This sounds like a book of questionable quality, assuming you are not overlooking something, and it does not appear that you are, if you have quoted it accurately.
Data must be loaded on to the SSD each time the instance is used
Clearly, this is talking about instance storage/ephemeral volumes. Some instance classes have rotary disks for their instance store, other classes offer SSDs for their instance stores -- but, as written, this is simply incorrect. There is no such constraint on EBS SSD volumes. In fact:
Amazon EBS provides three volume types: General Purpose (SSD), Provisioned IOPS (SSD), and Magnetic. The three volume types differ in performance characteristics and cost, so you can choose the right storage performance and price for the needs of your applications. All EBS volume types offer the same durable snapshot capabilities and are designed for 99.999% availability.

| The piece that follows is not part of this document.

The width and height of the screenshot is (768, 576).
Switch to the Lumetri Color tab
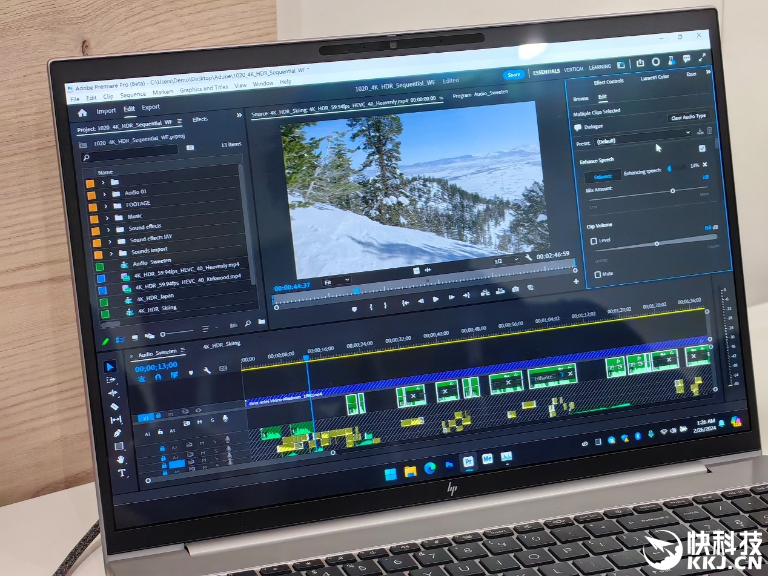coord(654,78)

— https://aws.amazon.com/ebs/details/ (emphasis added)
It is possible that the book is showing its age, since general purpose SSD volumes for EBS relatively recently became available -- in 2014 but based on the phrasing of the excerpt you've provided, I would be inclined to question the expertise of the author on the topic at hand.
"SSDs are behave more like instance storange than EBS volumes" is a rather nonsensical sentence, implying that there's a third class of volume that's neither ephemeral nor EBS... which there is not.